**What needs to be done**
The lines to transcribe begin with the one containing "Image resolution: width=593" and end with the last line below; reproduce them exactly, without the pictures.
*** Material supplied Section Begins ***
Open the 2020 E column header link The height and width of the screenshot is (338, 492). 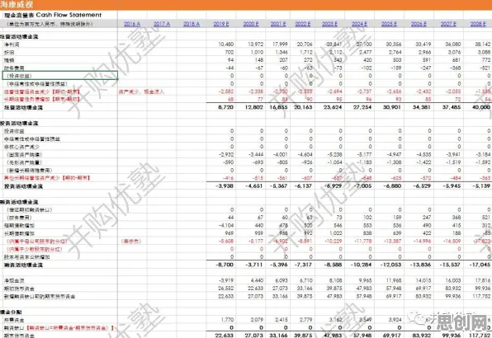(251, 24)
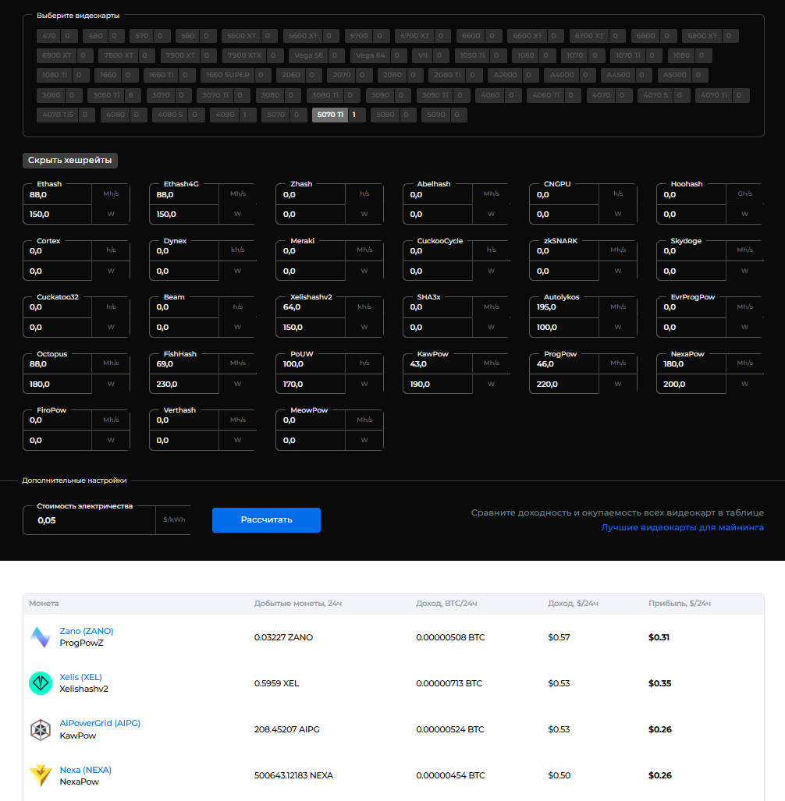Click the Прибыль, $/24ч column header

(679, 604)
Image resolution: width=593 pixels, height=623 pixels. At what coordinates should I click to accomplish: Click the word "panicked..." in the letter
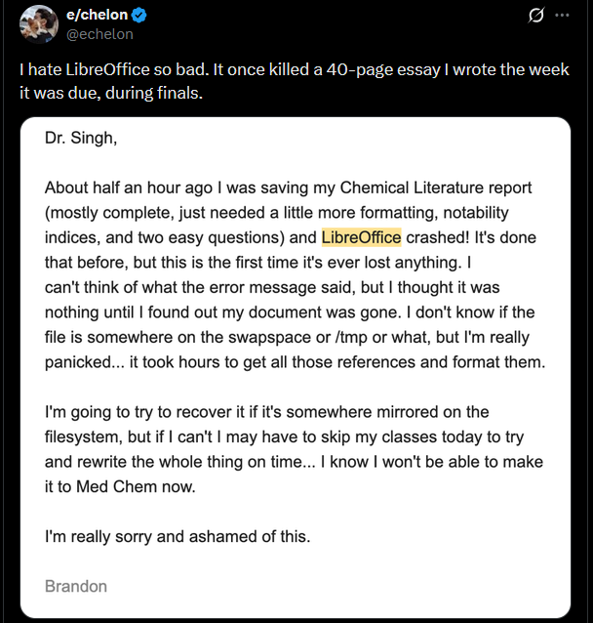tap(85, 362)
*** Material supplied Section Ends ***
**Your response**
Image resolution: width=593 pixels, height=623 pixels. At what coordinates should I click to accomplish: Click the word "panicked..." in the letter
tap(85, 362)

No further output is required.